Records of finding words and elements
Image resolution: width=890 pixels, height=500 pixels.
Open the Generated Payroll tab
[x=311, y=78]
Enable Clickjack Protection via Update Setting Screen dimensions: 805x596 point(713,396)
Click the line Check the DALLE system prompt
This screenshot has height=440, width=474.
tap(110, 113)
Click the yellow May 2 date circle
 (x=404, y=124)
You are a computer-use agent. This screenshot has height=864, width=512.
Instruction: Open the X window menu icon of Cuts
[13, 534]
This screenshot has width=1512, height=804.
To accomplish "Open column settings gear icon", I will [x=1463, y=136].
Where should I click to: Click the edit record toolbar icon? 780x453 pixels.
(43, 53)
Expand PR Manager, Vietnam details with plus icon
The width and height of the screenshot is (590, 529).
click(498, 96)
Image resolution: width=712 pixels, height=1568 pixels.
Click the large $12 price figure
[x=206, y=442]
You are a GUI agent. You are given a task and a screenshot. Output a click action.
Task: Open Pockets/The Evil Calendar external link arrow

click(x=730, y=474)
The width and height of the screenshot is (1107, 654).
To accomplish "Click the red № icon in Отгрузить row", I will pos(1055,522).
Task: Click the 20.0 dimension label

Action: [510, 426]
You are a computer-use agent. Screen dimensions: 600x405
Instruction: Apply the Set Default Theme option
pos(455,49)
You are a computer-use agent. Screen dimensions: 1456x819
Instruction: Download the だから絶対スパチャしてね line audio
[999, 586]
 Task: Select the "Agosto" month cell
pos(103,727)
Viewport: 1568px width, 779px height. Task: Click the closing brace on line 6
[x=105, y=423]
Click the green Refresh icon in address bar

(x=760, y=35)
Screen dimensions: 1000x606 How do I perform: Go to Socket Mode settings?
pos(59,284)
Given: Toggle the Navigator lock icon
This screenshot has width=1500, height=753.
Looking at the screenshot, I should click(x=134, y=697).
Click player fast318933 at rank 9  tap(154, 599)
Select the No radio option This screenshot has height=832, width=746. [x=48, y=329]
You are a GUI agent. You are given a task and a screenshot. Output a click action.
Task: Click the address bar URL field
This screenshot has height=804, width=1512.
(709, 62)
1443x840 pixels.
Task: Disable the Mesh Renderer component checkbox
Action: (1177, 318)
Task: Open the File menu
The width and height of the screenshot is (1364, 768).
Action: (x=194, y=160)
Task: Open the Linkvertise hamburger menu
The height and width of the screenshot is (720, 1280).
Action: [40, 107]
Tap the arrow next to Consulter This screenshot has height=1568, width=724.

The exercise: Substitute "Goal:" for every "Instruction:" in the material above, and leave everything else unchanged.

Answer to the problem:
Image resolution: width=890 pixels, height=500 pixels.
Open the Generated Payroll tab
[x=311, y=78]
Enable Clickjack Protection via Update Setting Screen dimensions: 805x596 point(713,396)
Click the line Check the DALLE system prompt
This screenshot has height=440, width=474.
tap(110, 113)
Click the yellow May 2 date circle
 (x=404, y=124)
You are a computer-use agent. This screenshot has height=864, width=512.
Goal: Open the X window menu icon of Cuts
[13, 534]
This screenshot has width=1512, height=804.
To accomplish "Open column settings gear icon", I will [x=1463, y=136].
Where should I click to: Click the edit record toolbar icon? 780x453 pixels.
(43, 53)
Expand PR Manager, Vietnam details with plus icon
The width and height of the screenshot is (590, 529).
click(498, 96)
Image resolution: width=712 pixels, height=1568 pixels.
Click the large $12 price figure
[x=206, y=442]
You are a GUI agent. You are given a task and a screenshot. Output a click action.
Task: Open Pockets/The Evil Calendar external link arrow

click(x=730, y=474)
The width and height of the screenshot is (1107, 654).
To accomplish "Click the red № icon in Отгрузить row", I will pos(1055,522).
Task: Click the 20.0 dimension label

Action: [510, 426]
You are a computer-use agent. Screen dimensions: 600x405
Goal: Apply the Set Default Theme option
pos(455,49)
You are a computer-use agent. Screen dimensions: 1456x819
Goal: Download the だから絶対スパチャしてね line audio
[999, 586]
 Task: Select the "Agosto" month cell
pos(103,727)
Viewport: 1568px width, 779px height. Task: Click the closing brace on line 6
[x=105, y=423]
Click the green Refresh icon in address bar

(x=760, y=35)
Screen dimensions: 1000x606 How do I perform: Go to Socket Mode settings?
pos(59,284)
Given: Toggle the Navigator lock icon
This screenshot has width=1500, height=753.
Looking at the screenshot, I should click(x=134, y=697).
Click player fast318933 at rank 9  tap(154, 599)
Select the No radio option This screenshot has height=832, width=746. [x=48, y=329]
You are a GUI agent. You are given a task and a screenshot. Output a click action.
Task: Click the address bar URL field
This screenshot has height=804, width=1512.
(709, 62)
1443x840 pixels.
Task: Disable the Mesh Renderer component checkbox
Action: (1177, 318)
Task: Open the File menu
The width and height of the screenshot is (1364, 768).
Action: (x=194, y=160)
Task: Open the Linkvertise hamburger menu
The height and width of the screenshot is (720, 1280).
Action: [40, 107]
Tap the arrow next to Consulter This screenshot has height=1568, width=724.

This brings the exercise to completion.